Return the lines of the data below in which the string "panel" occurs.
::: Available data
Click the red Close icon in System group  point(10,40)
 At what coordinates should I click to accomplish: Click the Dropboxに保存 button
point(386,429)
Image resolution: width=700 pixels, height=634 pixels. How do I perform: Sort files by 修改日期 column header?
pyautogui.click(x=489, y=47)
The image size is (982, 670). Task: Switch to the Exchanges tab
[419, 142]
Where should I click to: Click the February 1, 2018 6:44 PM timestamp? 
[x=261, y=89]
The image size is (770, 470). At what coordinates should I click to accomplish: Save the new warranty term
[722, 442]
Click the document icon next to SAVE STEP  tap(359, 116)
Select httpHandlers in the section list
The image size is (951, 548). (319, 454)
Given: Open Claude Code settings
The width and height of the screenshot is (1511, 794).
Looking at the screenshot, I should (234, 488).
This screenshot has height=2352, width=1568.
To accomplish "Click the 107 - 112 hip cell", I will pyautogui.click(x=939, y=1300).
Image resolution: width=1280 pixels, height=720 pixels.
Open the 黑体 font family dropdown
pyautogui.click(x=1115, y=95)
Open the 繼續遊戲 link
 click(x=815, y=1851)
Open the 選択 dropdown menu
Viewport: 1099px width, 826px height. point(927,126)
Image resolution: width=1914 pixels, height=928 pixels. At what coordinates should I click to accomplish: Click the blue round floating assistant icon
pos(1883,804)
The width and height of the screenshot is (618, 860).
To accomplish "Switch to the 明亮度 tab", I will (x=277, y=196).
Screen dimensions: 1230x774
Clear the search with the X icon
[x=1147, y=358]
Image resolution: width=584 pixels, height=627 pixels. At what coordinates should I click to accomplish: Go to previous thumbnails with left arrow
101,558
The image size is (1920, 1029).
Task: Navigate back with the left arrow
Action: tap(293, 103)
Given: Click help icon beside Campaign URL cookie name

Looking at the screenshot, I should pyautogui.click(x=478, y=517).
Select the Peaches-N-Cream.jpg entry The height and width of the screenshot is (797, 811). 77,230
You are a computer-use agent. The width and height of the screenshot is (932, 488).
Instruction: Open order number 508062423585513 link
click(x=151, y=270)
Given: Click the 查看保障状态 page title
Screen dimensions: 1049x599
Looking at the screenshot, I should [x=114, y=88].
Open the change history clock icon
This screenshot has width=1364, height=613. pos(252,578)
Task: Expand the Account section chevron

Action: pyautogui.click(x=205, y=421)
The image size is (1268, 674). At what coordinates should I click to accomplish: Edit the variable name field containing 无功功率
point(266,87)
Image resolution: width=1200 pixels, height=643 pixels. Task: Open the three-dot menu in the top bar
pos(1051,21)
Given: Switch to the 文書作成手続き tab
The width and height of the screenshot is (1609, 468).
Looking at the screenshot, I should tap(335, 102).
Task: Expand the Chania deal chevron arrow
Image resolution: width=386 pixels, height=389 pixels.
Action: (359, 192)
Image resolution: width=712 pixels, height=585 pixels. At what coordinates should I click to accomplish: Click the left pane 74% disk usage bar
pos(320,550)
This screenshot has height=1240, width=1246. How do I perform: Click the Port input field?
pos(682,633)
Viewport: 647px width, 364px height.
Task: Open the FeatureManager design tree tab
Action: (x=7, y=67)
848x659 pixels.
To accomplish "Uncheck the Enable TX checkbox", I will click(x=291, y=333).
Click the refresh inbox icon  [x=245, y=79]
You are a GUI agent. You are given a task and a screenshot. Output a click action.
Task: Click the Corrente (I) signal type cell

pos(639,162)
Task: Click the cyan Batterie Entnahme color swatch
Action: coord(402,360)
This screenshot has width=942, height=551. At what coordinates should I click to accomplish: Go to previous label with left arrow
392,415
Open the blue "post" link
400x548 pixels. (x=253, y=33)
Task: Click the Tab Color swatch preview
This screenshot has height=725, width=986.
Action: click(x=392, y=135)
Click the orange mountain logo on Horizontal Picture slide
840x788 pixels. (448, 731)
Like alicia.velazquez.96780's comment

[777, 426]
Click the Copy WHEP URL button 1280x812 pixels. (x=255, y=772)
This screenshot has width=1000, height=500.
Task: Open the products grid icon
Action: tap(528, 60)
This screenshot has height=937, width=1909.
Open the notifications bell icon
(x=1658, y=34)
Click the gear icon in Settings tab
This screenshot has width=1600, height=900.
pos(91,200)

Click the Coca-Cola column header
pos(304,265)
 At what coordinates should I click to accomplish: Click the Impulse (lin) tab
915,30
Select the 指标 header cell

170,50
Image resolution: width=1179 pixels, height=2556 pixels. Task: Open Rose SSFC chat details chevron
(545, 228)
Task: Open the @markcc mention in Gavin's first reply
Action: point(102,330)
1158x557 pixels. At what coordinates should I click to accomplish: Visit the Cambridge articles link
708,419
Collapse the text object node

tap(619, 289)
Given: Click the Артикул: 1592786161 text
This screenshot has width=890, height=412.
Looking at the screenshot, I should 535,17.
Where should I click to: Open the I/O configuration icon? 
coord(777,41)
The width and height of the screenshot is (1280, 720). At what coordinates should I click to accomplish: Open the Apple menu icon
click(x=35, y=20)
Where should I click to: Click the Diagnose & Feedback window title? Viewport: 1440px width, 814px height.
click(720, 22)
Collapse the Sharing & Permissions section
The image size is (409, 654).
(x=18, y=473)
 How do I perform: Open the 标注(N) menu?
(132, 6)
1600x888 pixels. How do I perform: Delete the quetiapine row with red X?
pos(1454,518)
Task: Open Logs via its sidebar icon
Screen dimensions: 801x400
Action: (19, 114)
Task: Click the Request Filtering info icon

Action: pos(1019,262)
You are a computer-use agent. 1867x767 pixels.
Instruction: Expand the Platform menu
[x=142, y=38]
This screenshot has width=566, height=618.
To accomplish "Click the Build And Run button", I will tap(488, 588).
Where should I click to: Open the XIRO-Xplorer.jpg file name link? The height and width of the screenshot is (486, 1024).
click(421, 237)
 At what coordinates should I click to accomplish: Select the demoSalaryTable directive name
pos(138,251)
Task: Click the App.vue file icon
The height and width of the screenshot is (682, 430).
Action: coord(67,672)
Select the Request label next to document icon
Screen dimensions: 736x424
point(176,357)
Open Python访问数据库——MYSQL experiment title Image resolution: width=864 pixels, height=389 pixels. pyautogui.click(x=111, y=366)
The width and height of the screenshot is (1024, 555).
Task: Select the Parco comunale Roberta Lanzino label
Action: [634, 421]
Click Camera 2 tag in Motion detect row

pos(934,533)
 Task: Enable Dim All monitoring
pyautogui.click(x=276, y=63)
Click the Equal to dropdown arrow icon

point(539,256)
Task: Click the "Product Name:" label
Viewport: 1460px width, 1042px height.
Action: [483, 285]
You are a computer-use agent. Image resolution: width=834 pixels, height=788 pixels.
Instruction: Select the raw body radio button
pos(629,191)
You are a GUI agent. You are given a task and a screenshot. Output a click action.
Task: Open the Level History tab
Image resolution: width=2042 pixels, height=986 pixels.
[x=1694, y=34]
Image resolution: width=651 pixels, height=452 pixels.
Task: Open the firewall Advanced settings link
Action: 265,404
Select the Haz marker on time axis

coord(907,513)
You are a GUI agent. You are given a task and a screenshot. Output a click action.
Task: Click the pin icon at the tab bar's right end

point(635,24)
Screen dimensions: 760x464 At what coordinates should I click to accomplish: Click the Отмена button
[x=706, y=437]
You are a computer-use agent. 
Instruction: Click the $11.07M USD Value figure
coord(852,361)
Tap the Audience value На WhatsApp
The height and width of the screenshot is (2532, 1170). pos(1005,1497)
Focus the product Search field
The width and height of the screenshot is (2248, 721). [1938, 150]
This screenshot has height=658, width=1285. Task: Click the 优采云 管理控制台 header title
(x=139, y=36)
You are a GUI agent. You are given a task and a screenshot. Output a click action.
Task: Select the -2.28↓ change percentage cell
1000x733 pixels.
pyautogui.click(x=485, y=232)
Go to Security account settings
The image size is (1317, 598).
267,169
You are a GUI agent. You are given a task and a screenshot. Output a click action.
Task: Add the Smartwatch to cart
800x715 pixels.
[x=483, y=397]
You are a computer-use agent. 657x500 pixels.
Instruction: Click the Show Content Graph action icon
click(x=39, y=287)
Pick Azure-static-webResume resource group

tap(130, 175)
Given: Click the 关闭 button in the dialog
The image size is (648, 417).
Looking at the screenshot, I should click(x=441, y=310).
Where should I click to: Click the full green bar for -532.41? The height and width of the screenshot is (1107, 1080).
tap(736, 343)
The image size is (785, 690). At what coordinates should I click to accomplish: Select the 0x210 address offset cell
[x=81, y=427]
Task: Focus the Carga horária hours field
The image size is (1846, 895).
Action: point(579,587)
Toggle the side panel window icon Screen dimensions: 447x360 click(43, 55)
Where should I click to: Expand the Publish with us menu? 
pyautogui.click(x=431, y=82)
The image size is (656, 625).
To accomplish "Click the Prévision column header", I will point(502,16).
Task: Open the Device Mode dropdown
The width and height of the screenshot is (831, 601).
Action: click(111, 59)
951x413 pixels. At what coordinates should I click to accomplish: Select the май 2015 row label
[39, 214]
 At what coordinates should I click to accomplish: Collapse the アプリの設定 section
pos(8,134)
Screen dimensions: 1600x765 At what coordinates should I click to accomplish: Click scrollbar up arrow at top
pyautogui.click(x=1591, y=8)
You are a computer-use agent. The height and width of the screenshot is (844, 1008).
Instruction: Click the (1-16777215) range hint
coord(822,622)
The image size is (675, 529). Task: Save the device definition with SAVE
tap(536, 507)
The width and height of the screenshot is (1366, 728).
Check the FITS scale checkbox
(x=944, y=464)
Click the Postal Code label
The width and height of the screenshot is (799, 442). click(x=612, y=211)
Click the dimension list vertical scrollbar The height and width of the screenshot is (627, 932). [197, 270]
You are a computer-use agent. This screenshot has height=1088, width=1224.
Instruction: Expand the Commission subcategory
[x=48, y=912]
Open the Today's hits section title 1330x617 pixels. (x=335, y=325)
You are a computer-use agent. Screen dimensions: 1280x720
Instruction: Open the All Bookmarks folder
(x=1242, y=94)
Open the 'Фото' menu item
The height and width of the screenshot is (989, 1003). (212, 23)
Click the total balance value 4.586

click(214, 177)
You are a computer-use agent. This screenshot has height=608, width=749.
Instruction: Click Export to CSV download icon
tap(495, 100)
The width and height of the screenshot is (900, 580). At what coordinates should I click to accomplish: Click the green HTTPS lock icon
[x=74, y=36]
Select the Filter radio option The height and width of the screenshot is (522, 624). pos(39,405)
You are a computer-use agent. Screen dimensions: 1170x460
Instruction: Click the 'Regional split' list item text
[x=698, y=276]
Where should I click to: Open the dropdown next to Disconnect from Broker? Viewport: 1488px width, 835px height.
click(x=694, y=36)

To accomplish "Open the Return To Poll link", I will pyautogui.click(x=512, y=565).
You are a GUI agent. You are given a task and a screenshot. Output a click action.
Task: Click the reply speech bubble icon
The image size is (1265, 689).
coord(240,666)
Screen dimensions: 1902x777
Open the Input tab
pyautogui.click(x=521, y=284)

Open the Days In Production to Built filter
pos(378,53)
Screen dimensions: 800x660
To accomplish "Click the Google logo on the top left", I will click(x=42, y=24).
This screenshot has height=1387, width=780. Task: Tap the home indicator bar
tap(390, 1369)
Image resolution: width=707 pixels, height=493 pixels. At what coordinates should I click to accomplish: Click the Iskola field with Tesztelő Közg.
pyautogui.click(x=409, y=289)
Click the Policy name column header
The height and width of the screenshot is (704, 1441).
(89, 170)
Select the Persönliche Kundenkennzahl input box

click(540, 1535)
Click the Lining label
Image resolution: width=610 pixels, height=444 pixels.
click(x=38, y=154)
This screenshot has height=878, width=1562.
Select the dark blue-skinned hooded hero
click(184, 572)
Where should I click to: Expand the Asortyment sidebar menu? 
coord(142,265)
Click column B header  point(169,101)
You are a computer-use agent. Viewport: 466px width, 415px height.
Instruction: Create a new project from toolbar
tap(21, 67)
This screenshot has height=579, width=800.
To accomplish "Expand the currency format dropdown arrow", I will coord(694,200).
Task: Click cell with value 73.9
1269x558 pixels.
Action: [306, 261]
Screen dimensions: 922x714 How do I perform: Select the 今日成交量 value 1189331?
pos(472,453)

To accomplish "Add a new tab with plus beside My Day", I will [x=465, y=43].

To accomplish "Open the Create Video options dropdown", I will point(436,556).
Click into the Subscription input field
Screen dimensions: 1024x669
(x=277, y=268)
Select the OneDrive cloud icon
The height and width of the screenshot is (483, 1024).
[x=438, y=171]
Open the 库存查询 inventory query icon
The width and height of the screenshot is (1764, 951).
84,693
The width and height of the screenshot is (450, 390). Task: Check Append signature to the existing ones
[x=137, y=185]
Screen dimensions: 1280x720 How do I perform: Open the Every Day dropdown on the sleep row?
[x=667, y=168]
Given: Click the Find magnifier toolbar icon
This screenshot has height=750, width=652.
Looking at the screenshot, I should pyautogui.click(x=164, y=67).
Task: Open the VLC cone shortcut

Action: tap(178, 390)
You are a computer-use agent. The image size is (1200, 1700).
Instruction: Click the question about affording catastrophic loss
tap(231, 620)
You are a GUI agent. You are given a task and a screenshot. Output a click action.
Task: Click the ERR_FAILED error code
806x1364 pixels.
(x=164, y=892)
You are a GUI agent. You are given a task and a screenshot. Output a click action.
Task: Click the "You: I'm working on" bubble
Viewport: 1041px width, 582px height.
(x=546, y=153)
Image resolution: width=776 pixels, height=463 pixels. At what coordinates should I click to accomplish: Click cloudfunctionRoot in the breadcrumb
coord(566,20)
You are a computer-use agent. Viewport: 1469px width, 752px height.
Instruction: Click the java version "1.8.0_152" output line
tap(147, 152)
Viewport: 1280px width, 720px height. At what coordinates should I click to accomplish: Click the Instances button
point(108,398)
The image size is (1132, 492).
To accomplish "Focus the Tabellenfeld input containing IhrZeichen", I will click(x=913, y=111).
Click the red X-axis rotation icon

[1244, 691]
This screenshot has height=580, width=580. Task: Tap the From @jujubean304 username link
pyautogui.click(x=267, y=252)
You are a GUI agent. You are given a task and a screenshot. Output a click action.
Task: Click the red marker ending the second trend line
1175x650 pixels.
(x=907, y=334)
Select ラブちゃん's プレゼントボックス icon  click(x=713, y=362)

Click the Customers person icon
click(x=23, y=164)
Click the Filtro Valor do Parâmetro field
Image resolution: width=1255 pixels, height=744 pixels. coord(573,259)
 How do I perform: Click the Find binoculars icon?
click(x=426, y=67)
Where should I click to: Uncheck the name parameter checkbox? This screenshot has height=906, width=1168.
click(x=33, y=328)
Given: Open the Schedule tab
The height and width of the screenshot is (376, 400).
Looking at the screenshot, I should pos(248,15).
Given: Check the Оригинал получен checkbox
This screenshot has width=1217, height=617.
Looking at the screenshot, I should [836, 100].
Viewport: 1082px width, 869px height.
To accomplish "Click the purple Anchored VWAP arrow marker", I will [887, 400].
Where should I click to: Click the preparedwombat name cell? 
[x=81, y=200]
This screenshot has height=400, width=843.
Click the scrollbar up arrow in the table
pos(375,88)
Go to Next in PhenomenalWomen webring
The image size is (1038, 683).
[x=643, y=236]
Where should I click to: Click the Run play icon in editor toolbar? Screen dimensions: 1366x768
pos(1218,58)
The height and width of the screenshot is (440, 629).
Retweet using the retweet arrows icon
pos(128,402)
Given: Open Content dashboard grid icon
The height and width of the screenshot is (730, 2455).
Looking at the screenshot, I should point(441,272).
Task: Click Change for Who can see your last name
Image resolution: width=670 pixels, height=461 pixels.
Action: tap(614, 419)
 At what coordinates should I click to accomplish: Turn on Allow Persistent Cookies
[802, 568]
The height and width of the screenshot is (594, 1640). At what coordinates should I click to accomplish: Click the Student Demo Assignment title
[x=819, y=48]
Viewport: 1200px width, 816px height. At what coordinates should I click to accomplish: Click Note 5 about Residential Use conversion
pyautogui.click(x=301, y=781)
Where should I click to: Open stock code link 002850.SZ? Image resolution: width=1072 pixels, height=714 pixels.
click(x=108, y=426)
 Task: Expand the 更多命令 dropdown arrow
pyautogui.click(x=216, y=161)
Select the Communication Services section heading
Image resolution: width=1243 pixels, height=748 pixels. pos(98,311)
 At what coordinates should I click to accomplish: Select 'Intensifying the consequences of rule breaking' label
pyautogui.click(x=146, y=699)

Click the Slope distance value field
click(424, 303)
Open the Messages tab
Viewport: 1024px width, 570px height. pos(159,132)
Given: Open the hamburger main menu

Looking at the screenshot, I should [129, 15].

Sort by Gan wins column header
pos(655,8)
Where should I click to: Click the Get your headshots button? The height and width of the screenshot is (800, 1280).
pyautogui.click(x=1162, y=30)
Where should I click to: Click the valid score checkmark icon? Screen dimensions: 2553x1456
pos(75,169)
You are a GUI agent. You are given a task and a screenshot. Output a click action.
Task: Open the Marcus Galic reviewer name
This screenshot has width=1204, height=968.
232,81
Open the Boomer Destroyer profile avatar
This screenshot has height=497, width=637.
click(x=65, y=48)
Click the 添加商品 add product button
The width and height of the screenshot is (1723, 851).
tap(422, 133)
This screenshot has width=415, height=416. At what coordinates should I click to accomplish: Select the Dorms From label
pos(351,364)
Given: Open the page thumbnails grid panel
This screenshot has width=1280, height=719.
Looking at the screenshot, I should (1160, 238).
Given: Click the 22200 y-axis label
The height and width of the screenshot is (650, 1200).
::::::
**Written solution:**
Toggle the side panel window icon Screen dimensions: 447x360 click(43, 55)
Given: Open the page thumbnails grid panel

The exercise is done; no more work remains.